On Saturday, December 19, 2020 at 1:05:55 PM UTC-5, Leon wrote:
On 12/19/2020 12:02 PM, Leon wrote:
On 12/18/2020 11:10 PM, Greg Guarino wrote:
It's been a while, but I have gotten some good advice here.

https://flic.kr/p/2kgvcD4

I'm recycling some 1.5" thick butcher-block style table top material
that I got for free. The piece was a weird shape, something like 15" x
84". I wanted to make it about 41"x26" for a small coffee table,
although I haven't decided yet what to put underneath the top.

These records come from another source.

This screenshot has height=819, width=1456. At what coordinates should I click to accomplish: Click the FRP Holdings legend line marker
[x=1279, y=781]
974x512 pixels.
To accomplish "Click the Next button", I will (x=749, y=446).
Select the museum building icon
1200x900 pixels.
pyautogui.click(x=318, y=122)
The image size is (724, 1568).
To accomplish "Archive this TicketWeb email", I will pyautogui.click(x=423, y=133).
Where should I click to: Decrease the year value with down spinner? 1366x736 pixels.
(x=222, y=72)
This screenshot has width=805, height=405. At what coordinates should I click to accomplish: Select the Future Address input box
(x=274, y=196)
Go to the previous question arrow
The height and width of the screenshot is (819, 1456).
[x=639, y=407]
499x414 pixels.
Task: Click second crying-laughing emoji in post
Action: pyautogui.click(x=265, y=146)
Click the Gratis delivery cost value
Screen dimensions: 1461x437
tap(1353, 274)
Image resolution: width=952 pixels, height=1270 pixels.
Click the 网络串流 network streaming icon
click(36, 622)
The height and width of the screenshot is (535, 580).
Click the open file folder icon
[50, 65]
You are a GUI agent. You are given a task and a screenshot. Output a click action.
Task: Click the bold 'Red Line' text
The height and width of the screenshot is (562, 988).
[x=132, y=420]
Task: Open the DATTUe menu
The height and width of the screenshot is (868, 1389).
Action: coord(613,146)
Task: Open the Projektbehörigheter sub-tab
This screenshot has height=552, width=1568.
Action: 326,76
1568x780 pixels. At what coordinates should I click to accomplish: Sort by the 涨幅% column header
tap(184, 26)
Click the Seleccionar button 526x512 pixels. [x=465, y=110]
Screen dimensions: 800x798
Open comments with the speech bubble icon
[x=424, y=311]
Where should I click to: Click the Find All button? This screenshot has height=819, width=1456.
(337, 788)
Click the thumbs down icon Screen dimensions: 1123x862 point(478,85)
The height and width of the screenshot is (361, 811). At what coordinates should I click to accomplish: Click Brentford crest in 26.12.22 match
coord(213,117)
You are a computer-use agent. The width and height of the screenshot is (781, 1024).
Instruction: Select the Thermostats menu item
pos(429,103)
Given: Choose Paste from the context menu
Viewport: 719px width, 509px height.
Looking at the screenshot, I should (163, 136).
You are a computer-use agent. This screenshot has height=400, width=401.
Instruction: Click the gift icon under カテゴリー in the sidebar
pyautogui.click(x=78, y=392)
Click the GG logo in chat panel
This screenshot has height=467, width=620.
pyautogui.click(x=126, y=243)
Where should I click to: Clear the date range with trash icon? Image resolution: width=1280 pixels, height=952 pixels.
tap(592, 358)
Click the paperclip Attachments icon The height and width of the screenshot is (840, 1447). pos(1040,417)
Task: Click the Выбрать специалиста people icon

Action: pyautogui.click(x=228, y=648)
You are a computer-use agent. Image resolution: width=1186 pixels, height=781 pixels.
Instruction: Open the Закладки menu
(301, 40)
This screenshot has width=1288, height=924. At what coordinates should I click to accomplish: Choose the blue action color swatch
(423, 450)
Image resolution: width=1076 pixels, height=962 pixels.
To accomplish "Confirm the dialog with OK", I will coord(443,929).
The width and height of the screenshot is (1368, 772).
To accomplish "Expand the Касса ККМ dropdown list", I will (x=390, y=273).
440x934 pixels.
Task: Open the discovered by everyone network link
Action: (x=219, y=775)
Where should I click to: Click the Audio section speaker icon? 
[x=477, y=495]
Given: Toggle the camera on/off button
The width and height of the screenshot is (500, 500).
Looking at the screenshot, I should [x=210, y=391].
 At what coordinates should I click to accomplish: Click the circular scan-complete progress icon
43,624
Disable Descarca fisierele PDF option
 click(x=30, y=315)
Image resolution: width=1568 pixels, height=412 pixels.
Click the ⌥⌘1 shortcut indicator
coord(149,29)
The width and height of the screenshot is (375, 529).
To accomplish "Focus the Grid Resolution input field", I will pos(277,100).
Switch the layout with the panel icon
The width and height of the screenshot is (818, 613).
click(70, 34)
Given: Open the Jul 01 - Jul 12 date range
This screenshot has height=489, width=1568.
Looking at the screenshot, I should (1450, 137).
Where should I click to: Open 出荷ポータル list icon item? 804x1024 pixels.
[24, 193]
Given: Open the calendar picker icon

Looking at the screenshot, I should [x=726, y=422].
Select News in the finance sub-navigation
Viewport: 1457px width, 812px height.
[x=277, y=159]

I cut it in half lengthwise and then ripped it down with a circular
saw and straightedge. It was difficult due to a not-great saw, a
not-great blade and my not-great skills. I kind of butchered it, even
doing the cut in three passes, but I was expecting that. I "jointed"
the edge with a router, a straightedge and a straight bit, which
worked well.

Anyway, despite a heck of a lot of long-grain surface to glue, I
decided to use dowels to fasten the two pieces together. I figured
that - if nothing else - they would make the alignment easy and
nothing would slip when I put the clamps on. It worked well, but were
the dowels a waste of time, at least for strength?


Absolutely a waste of tome for strength.

Instead of dowels on something this massive, just put a clamp over the
joint on each end to insure that both halves are not slipping up or down
after you squeeze them together.


Thanks for the replies. I was happy not to have to worry about the alignment, but I suspected that the dowels were not needed for strength.